Depuis bientôt trois ans, les populations déguerpies du site abritant le tout nouveau Stade Olympique d’Ebimpé, dorment à belle étoile, dans des conditions inimaginables. Par plusieurs actions, celles-ci attendent d’être relocalisées ou dédommagées. Au nombre de 1.088, ces hommes, femmes ne savent plus à quel saint se vouer.

Toutes leurs démarches sont restées infructueuses. Balancés entre le ministère de la Construction et celui des Sports, les riverains déguerpis de la périphérie du stade crient leur désarroi et leur amertume. Excédés, ils veulent se faire entendre par tous les moyens. Alors que la livraison s’annonce à grands pas, le stade Olympique risque de ne pas être remis dans les délais, si l’on s’en tient au ras-le-bol des déguerpis. « Tant que rien ne sera fait pour nous, aucun match ne sera livré ici. Nous avions nos maisons, nos terrains et aujourd’hui, nos familles dorment dans des conditions exécrables, nous disons non ! » Ont-ils menacé hier au cours d’un rassemblement sur le site. « Nous allons aller manifester devant l’Ambassade de France, le mardi 19 novembre afin que l’Ambassadeur de France écoute nos cris de douleur et parte intercéder pour nous auprès du président de la République » menacent-ils.
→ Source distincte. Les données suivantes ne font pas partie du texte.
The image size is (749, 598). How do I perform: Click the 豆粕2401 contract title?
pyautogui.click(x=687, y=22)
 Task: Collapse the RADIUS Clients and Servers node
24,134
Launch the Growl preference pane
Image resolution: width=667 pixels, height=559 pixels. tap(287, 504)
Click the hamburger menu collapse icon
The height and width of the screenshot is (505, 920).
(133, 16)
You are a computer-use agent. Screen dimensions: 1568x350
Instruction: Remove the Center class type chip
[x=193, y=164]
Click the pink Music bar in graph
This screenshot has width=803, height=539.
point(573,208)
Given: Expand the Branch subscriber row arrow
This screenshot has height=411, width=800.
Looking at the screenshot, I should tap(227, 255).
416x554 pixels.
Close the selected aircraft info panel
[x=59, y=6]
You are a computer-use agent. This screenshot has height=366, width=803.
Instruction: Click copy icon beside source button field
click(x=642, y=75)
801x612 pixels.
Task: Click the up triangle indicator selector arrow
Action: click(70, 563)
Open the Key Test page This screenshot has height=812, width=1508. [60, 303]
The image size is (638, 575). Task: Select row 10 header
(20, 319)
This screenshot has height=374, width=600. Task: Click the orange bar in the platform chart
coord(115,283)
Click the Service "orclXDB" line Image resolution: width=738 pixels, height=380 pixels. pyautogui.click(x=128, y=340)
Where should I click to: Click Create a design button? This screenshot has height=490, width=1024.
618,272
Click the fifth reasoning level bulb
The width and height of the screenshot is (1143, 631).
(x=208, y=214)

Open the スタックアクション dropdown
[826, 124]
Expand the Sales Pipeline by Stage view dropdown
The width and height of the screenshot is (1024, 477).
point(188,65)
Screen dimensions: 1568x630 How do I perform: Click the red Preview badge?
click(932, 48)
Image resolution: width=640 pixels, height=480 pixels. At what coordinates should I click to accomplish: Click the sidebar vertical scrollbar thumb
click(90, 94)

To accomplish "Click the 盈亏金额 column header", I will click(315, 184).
Selon Ada Doffou Jonas, notable du village d’Ebimpé, qui avait à ses côtés le député sous-préfecture et commune d’Anyama, Adama Sylla « Cela fait plus de deux ans que nous dormons à la belle étoile car nos maisons ont été détruites. Cela fait deux ans que nos enfants ne vont pas à l’école. Nous avons tout perdu parce que le gouvernement refuse de nous recaser comme il l’a promis ». Et le porte-parole de la chefferie d’Ebimpé, d’expliquer « l’Etat de Côte d’Ivoire à travers les ministères de la Construction et des sports, a décidé de recaser les déguerpis de la périphérie du stade Olympique après que des multinationales ont exigé que la périphérie du stade soit véritablement dédiée au stade avec la construction d’autres infrastructures sportives. C’est ainsi que le gouvernement a rasé les maisons qui sont aux alentours, promettant de dédommager les acquéreurs. Mais après plusieurs actions entreprises, le gouvernement a finalement décidé de les recaser sur un nouveau lotissement. « En septembre 2019, le directeur de Cabinet Henry Djoman et le DGUF Alexandre Kouamé du ministère de la Construction sont venus rencontrer le chef du village afin de solliciter auprès de lui, une parcelle de terrain de 100 ha en vue de recaser les déguerpis.

Vu l’urgence et la souffrance des déguerpis, au bout de quelques jours, le chef central avec la collaboration de ses notables, ont trouvé un site de 118ha. Un travail a été fait pour délimiter et valoriser ledit site. Une visite de terrain a même été faite avec les autorités pour constater de l’effectivité de l’existence du nouveau site » Ada Doffou accuse l’Etat de ne pas vouloir payer les droits coutumiers : « depuis cette visite rien n’est fait pour purger le droit coutumier des villageois qui ont cédé leur parcelle ». Selon lui, l’Etat refuse de payer les droits coutumiers pour que les populations puissent être relocalisées.